After being trained on a new item, the scorers are given a trend set with 200 responses to score. If the scorers as a group meet minimum performance criteria, they then begin the scoring of current year responses. Performance criteria are:

  • The cross-year t statistic (the difference between item mean scores used to evaluate drift in cross-year scoring performance) should be between -1.5 and +1.5, and
  • The cross-year interrater agreement rate should not differ by more than 7 percentage points in exact agreement from the interrater agreement rate in the adjacent scoring year

If they do not, the process is repeated until they do meet the criteria. Clarification of training, or retraining, often is conducted prior to the next attempt.

Trend responses can serve other functions as well.

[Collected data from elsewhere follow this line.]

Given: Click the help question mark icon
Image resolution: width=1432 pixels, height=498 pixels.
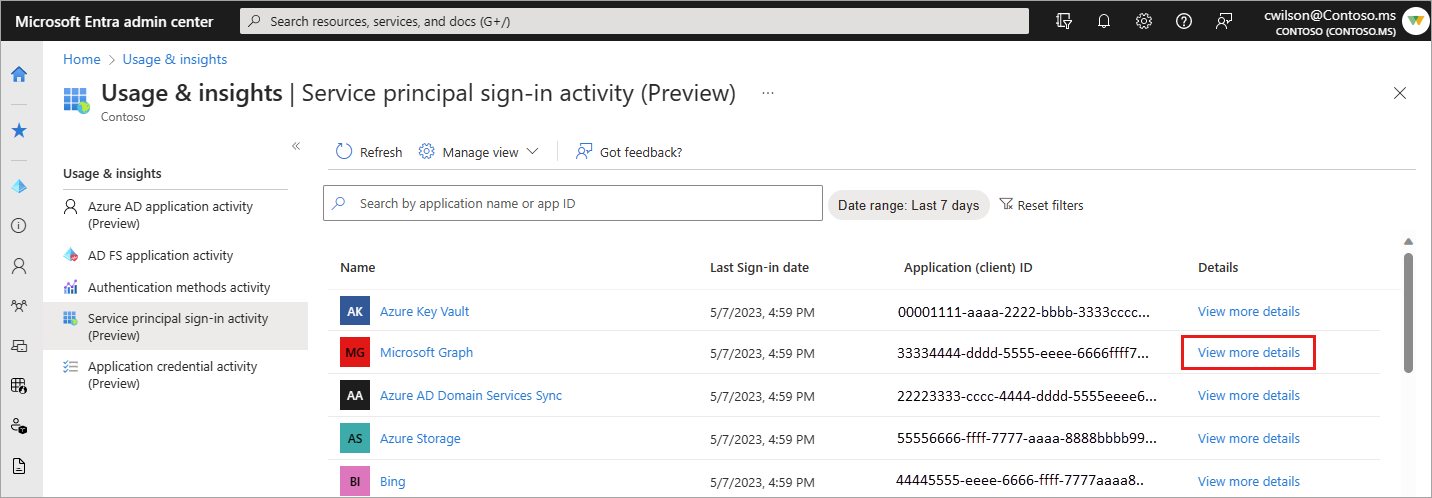Looking at the screenshot, I should (1184, 21).
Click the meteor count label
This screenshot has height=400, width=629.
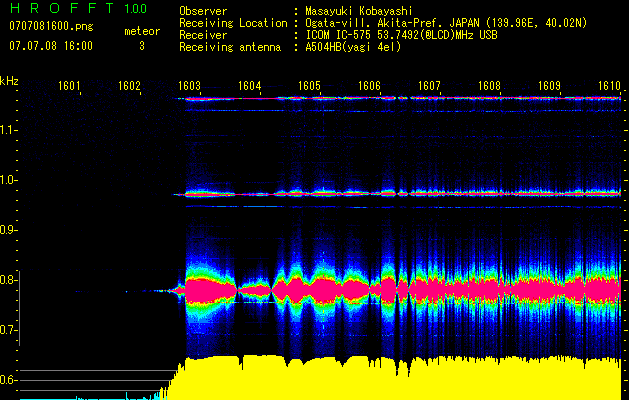coord(141,31)
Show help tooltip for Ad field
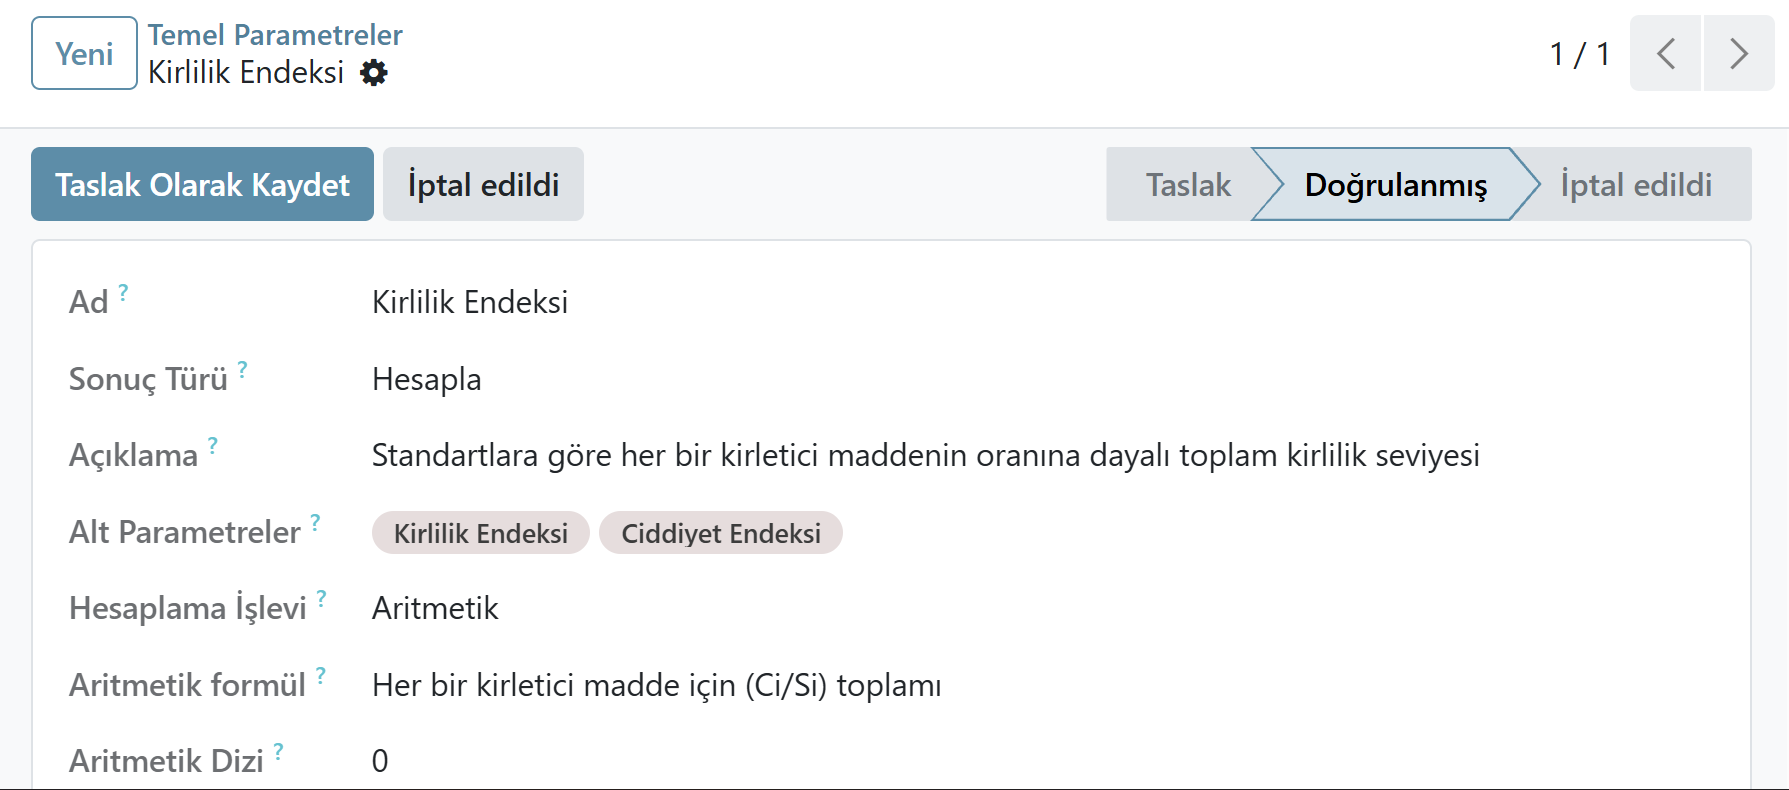The height and width of the screenshot is (790, 1789). [123, 292]
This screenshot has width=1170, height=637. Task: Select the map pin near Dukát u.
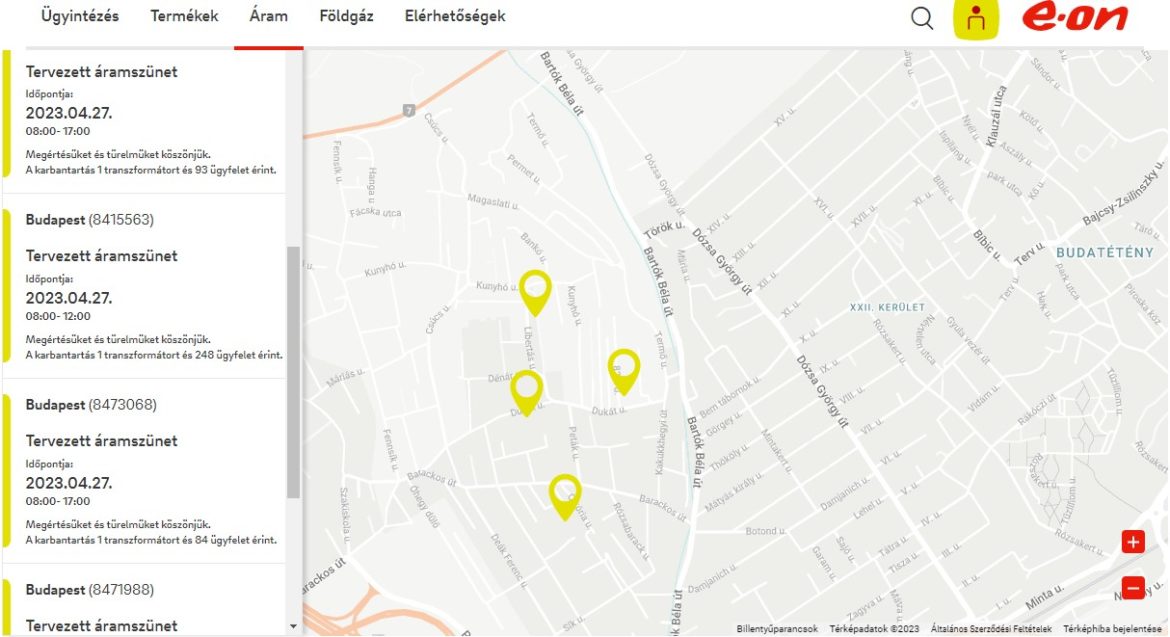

During trainer preparation the trainers may:

  • Review compact disc for score point examples to solidify issues covered in paper training sets,
  • Review for particular score point examples to clarify issues not thoroughly covered in paper training sets or that may be additional issues covered by addenda or notes, and
  • Practice scoring trend responses to get an overall sense of trend pool effectiveness prior to item training. Run statistics electronically or do hand calculations to monitor progress

While training scorers, trend responses may be:

  • Used for individual, pair, and/or group scoring activities, as needed, and
  • Used to meet performance criteria before scoring current-year responses.

As a calibration tool, trend responses may be:

  • Used in the morning, after lunch, after breaks of more than 15 minutes, or intermittently during current-year scoring (i.e., calibrating for team drift),
  • Used for individual, pair, and/or group scoring activities, as needed, and
  • Used in small increments as a group scoring activity. May use in conjunction with correctly scored paper sets compiled from training trend or current-year backreading

When retraining scorers, trend responses may be:

  • Used as a readiness indicator after retraining a previously scored and reset item,
  • Used for individual, pair, and/or group scoring activities, as needed, and
  • Used in increments consistent with getting useful feedback given item difficulty level, team size, and/or time constraints

Last updated 10 December 2008 (RF)

Printer-friendly Version